Ce temps de latence entre décès et enterrement explique peut-être les dates inscrites sur la tombe du notable Paoguchwe Ohnu, dénichée dans un village Ibo, du Sud-est nigérian, à moins que je n’ai découvert le second record mondial de longévité*. Je ne sais si le sieur Paoguchwe aimait vivre mais au vu des conditions d’existence dans ce village, il était soit extrêmement motivé, soit extrêmement bien « juju-té ». Les « juju » sont des fétiches, protections liées aux esprits, auxquels croient profondément les Nigérians et bien d’autres encore. En Côte d’Ivoire, lors de l’enterrement d’un mort d’homicide non élucidé, il arrive que le cercueil, porté par des parentelles dans les rues du village, désigne l’agresseur… Vous êtes sceptiques, moi aussi mais pas plus que devant tous les « mystères de la foi« .

 

affiche de l’exposition « Our body à corps ouvert »…

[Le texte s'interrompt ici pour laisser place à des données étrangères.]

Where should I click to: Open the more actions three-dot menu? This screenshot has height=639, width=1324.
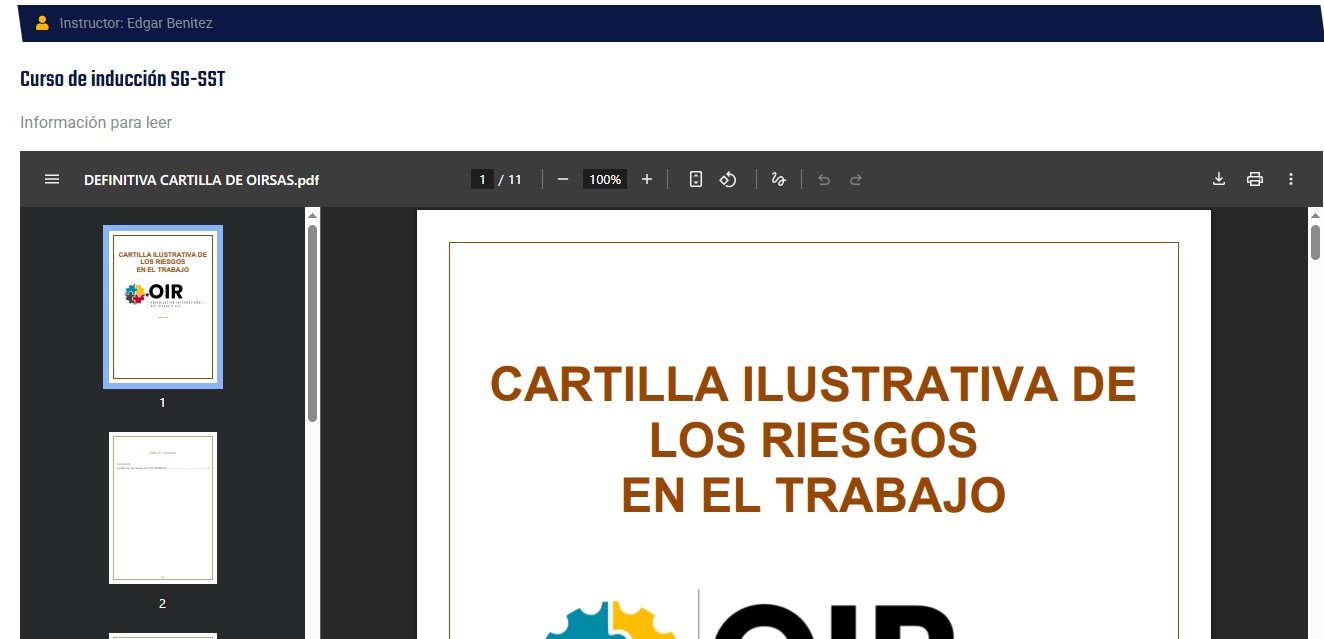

Au Nigeria, lors d’une visite-terrain un collègue, fasciné par les techniques d’embaumement, voulut à tout prix que je visite la morgue locale bien achalandée. Certes, ma curiosité scientifique fut titillée par le sujet de la conservation des corps en milieu chaud et humide, mais un tabou (dégoût) tout personnel l’emporta. Je ratai ainsi l’occasion d’une expo in situ, moins commerciale que « Our body A corps ouvert, l’expo anatomique », qui m’avait franchement indisposée dès la première salle.

 

Tombe malgache…

A Madagascar le culte des morts est on ne pleut plus singulier. J’en connais peu de chose: quelques façons de construire les tombes et pour quelles raisons, l’exposition des têtes de zébus indiquant la richesse du défunt, les fêtes rituelles dont le « Famadihana » (l’exhumation, le retournement des morts) au cours de laquelle la famille sort le mort pour lui faire prendre l’air… Suite au décès du père d’une collègue, je rejoignis un soir quelques personnes partant lui présenter leurs condoléances. C’était une personnalité et nous attendîmes bien une heure avant que vienne notre tour de pénétrer dans la maison. Comme je savais la mort être une affaire très sérieuse et codifiée chez les Malgaches, je suivais les instructions des amis initiés. Notre groupe fut invité à entrer. Je marchai vers la famille quand mon œil balayant la salle s’arrêta fasciné sur le cadavre joliment exposé entre bougies et fleurs. Un peu trop à mon goût. Même après avoir vu et apprécié deux saisons de Six Feet Under, je reste impressionnable.

* Zaro Aga, un Ottoman qui aurait eu 157 ans à sa mort en 1934. Selon les registres officiels de l’Empire Ottoman, il serait né en 1777 à Mutki, […], et mort en 1934 à Istambul.